*REQUIRED WORK:* Rewrite the lines below, from the line holding "Image resolution: width=1231" through the line holding "Action: click(58, 190)", inclusive, and substitute "Draft App" for "Published App", changing nothing else. Reproduce only those lines, and omit the pictures.

*EXTRACTED MATERIAL:*
————————

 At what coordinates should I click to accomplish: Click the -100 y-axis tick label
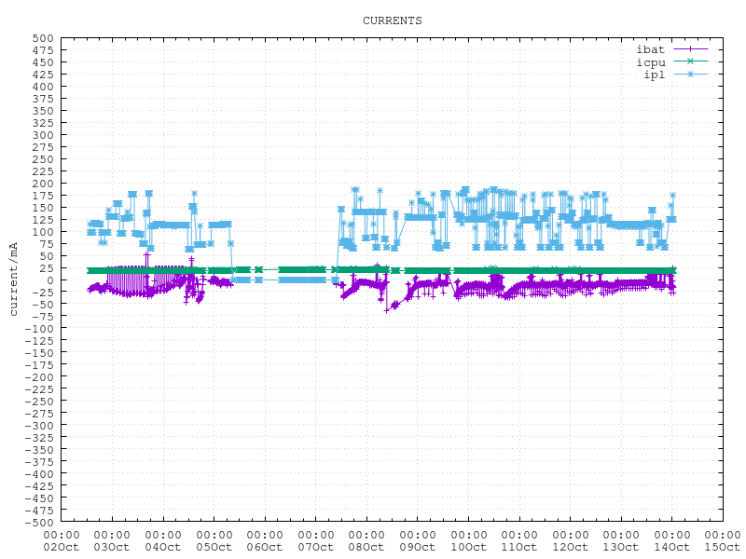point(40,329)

————————

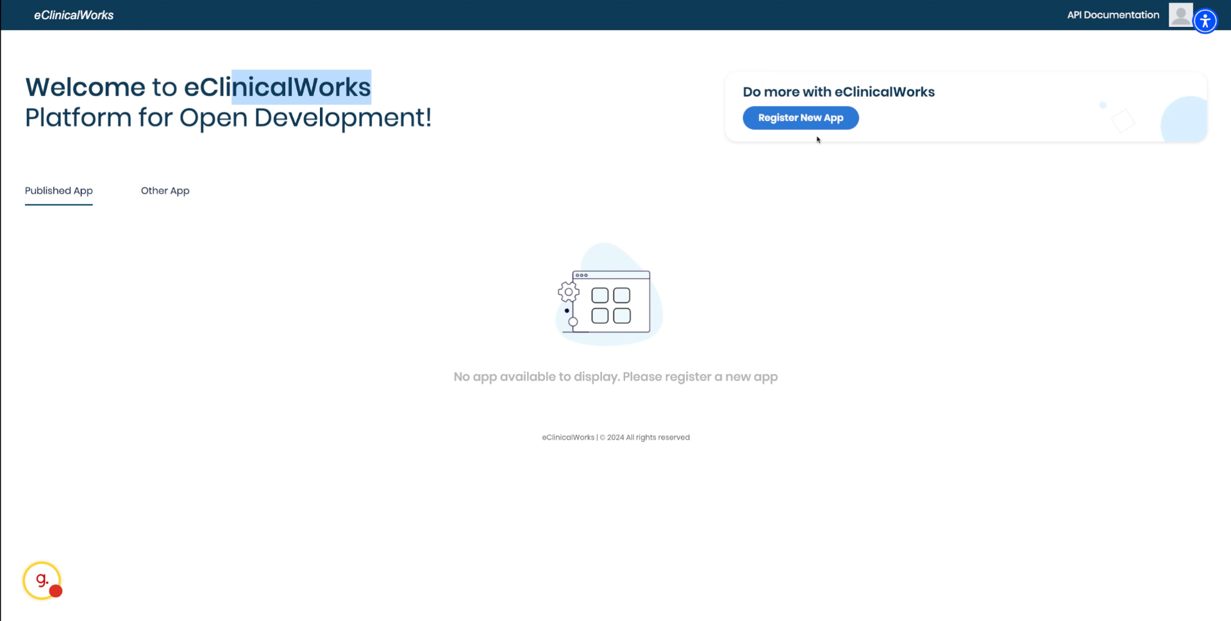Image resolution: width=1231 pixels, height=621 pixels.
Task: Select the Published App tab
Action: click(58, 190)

————————

*CORRECT RESULT:*
Image resolution: width=1231 pixels, height=621 pixels.
Task: Select the Draft App tab
Action: click(58, 190)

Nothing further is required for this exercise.